Raspberry Pi Zero W as a media_player for Home Assistant

Building a DIY smart speaker!

1871 words
9 minutes

The goal

I’ve been interested in home automation with Home Assistant for quite a while now, and my goal has always been to have a smart home that is truly “smart”. For me, that means as little interaction with the whole system as possible – certainly not in the sense that I have to pull out my phone to turn on a lamp.

On the other hand, I find “interaction in the other direction” – that is, from the smart home system to me – super important. I want feedback from my smart home system and have always wanted to get a classic Daily Briefing right after waking up – properly with weather forecast and the current episode of the german news podcast Tagesschau in 100 Sekunden! That’s what today is all about.

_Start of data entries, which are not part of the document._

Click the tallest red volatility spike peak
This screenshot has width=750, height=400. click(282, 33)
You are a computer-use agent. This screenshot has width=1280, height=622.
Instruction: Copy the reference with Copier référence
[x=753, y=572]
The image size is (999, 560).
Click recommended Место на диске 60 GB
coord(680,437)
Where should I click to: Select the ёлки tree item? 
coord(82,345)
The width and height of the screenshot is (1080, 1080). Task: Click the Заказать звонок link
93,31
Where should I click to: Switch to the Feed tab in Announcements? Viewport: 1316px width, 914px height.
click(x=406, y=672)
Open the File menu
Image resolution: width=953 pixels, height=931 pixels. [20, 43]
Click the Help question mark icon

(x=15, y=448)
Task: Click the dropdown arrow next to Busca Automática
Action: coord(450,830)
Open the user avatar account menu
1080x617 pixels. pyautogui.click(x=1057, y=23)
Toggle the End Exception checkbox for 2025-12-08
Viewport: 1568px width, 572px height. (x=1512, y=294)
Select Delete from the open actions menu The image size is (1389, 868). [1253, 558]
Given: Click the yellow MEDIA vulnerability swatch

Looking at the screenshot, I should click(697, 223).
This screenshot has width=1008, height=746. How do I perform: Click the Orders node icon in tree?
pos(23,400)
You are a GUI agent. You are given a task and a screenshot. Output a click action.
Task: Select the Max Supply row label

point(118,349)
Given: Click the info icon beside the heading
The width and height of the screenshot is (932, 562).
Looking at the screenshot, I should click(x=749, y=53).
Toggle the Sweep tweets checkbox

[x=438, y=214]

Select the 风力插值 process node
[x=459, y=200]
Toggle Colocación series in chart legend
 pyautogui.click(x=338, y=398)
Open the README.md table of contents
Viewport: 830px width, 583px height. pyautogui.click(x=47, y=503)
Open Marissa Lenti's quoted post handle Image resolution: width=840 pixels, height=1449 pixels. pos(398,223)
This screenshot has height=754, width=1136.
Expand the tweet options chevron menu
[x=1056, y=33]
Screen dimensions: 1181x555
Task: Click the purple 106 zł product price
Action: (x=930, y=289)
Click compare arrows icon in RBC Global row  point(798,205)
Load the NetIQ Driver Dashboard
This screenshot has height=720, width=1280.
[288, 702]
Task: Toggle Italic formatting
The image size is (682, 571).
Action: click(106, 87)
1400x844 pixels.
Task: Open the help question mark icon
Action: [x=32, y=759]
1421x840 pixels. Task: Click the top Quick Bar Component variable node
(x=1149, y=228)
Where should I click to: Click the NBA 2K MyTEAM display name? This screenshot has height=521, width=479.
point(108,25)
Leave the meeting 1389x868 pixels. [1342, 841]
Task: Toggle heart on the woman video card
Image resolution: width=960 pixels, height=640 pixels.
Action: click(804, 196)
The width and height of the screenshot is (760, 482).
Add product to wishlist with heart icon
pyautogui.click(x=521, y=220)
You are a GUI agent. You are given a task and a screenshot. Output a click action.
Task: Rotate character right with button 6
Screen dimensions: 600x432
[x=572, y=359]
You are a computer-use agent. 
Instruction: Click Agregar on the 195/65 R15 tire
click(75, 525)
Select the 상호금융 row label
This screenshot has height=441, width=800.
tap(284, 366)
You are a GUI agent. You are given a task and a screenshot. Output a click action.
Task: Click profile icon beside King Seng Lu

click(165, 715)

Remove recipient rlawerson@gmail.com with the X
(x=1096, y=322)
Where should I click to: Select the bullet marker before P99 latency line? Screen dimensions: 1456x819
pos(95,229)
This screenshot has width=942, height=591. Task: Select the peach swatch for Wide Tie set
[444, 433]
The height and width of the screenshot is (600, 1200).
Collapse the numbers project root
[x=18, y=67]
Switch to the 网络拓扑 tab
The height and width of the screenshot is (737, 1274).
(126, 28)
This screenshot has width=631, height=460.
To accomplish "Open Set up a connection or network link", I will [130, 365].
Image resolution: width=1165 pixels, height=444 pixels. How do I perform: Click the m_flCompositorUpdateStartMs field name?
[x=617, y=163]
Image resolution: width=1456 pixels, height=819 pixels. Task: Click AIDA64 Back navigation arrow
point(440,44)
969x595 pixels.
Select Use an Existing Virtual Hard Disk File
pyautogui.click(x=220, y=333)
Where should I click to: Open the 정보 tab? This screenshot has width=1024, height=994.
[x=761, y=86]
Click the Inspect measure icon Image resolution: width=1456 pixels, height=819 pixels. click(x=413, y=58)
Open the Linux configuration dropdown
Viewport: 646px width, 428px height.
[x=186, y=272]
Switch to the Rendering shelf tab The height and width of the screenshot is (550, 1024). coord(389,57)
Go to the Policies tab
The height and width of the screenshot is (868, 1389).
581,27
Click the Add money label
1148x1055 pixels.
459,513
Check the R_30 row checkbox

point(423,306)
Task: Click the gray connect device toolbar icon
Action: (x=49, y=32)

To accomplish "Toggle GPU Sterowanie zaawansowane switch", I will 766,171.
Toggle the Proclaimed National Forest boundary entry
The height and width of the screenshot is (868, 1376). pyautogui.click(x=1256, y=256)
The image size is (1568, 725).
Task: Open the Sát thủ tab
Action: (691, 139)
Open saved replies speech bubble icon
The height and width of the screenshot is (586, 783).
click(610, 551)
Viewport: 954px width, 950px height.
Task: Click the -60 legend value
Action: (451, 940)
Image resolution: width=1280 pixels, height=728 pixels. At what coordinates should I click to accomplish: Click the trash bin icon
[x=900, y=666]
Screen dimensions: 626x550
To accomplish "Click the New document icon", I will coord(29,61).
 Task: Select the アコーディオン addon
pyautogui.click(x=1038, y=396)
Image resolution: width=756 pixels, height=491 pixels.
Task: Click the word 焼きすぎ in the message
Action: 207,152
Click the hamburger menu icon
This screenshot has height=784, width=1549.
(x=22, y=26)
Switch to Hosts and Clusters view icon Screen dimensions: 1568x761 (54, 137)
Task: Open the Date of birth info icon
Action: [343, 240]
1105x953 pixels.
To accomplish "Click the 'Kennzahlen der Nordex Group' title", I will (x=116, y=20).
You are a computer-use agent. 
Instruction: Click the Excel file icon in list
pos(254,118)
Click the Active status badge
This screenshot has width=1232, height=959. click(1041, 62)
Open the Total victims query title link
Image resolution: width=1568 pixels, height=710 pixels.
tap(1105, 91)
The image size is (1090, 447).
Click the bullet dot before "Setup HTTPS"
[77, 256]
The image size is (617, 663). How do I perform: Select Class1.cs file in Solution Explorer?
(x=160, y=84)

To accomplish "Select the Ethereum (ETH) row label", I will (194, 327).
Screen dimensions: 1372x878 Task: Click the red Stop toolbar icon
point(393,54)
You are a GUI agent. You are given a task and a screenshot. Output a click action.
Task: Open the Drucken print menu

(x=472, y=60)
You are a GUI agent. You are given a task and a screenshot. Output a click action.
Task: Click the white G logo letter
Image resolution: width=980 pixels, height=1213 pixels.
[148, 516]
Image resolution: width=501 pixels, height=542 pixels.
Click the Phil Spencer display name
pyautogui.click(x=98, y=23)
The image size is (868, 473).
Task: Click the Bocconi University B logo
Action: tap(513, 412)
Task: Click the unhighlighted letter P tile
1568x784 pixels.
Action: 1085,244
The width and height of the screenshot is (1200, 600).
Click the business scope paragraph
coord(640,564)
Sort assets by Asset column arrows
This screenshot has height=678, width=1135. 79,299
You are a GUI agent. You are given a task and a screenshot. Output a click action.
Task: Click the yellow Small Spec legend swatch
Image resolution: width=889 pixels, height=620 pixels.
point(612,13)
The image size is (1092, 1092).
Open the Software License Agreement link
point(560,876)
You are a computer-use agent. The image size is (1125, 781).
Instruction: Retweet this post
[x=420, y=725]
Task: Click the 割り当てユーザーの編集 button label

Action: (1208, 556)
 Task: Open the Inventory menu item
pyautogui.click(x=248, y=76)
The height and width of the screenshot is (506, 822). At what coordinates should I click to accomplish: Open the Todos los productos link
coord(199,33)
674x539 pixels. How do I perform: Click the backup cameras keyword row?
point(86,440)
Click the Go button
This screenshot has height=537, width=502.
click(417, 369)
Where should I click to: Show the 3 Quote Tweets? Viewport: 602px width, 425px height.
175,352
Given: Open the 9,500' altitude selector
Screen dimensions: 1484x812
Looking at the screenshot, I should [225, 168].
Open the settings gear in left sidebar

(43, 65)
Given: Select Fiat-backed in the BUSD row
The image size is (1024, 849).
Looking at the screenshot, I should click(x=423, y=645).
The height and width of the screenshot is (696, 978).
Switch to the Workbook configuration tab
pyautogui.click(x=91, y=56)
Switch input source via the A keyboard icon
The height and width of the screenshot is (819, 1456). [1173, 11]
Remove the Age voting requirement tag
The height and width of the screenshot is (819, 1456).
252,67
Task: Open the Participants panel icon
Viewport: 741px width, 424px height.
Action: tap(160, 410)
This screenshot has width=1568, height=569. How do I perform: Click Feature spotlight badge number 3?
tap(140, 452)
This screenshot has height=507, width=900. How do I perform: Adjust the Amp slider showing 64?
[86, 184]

This is where the media_player domain of Home Assistant comes into play: It abstractly represents a device that can play back sound – both text-to-speech (“TTS”) and media files. For prefabricated speakers and sound bars such as those from Sonos, but also for Amazon’s, Google’s and Apple’s smart speakers, there are some in-built integrations that expose a media_player entity to the Home Assistant. But this is about building the whole thing ourselves!

The plan

I had a Raspberry Pi 3 B+ and a Raspberry Pi Zero W (first generation) lying around at home. I chose the Zero W because – well, I really don’t know. Probably because it’s smaller and the big 3 B+ is just too much for this simple use-case. So Raspberry Pi Zero W it is!

For the output device, I had the idea of just using my old Bose SoundLink Revolve box. It has an AUX input, good sound quality and I rarely use it anymore. Most importantly, I only use it when I’m not at home, if at all, so I could still use it for both use-cases in parallel. Since the Raspberry Pi Zero W doesn’t have an AUX output, I still need a USB sound card.

Quick note for using the AUX outputs on the Raspberry Pi 3 or 4: I advise against using them! They are not of particularly high quality and generate a low background noise in silence. This is annoying for smart speakers, which also operate at night. Therefore, it is better to switch directly to USB audio, as I did!

But now the big question remains: How do I integrate the Pi Zero as a media_player into the Home Assistant?

First of all, what I want is a simple smart speaker. I don’t currently need multi-room support à la AirPlay 2 or want to stream anything via Spotify.

The first possibility would be to use the Universal Media Player: It allows the self-definition of a media_player entity, where all service calls (e.g. media_player.volume_up) can themselves call a self-defined service. This is certainly practical for infrared-controlled amplifiers, for example, where a service call simply emulates an infrared command. For our application, however, it is excessively over-powered and too complex.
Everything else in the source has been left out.